Data provided |
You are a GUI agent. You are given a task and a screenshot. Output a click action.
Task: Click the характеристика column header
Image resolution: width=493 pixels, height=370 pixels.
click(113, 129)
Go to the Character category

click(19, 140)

Description of the task | Turn the lines above into a numbered list, leaving out any blank lines.

Completed task |
1. You are a GUI agent. You are given a task and a screenshot. Output a click action.
2. Task: Click the характеристика column header
3. Image resolution: width=493 pixels, height=370 pixels.
4. click(113, 129)
5. Go to the Character category
6. click(19, 140)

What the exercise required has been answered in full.